Images of the fading optical afterglow of the gamma ray burst (GRB) 030329 that took place on March 29, 2003 taken by the very large telescope (VLT) of the European Southern Observatory (ESO) in Chille on April 3,2003 and May 1,2003. The image taken on May 1 is dominated by an underlying supernova which produced the GRB. The discovery of the underlying supernova SN203dh convinced the majority of the astrophysicists community that ``long-duration'' GRBs are produced by highly relativistic jets as long advocated by the Cannonball model of GRBs (Dar and De Rujula 2000 and Dado, Dar and De Rujula 2002). The underlying supernova was first discovered spectroscopically in the fading afterglow of GRB 0302329 by Stanek et al. (astro-ph/0304173) 10 days after the GRB took place. The observational discovery and its date was predicted before it was made by Dado, Dar and De Rujula from their study of the early afterglow of GRB 030329 (astro-ph/0304106).  The discovery that long duration GRBs are produced in core collapse supernova explosions was chosen by Science as one of the top 10 scientific discoveries in the year 2003.

Observed spectrum (thin line) of the optical light from GRB 030329/SN2003dh  at redshif z=0.1685, at t=25.8 days after burst. The model spectrum (thick line) consists of 39% continuum and 61% SN1998bw from 6 days after maximum. The figure is from Matheson et al.  astro-ph/0307435.
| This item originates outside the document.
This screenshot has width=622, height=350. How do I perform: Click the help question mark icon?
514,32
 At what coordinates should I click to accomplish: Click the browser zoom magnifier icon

A one million second image of the expanding supernova remnant Cassiopeia A, obtained by the NASA X-ray satellite chandra. The remnant   was produced by the explosion of a massive star. Its bright outer X-ray ring (green), ten light years in diameter, is produced by the collision of the leading high speed ejecta from the explosion with the surrounding interstellar gas. In its rest frame the ejecta is bombarded by high speed incident electrons and nuclei (of the interstellar medium), and like in a Roentgen machine, they produce X-rays through bremsstrahlung and through line emission from excited atoms. A large jet-like structure that protrudes beyond the spherical ejecta can be seen in the upper left. In the accompanying image, specially processed to highlight silicon ions, a counter-jet can be seen on the lower right. They suggest that in the explosion that created Cassiopeia A, highly relativistic narrowly collimated jets were fired and  produced gamma-ray bursts which were beamed along their direction of motion.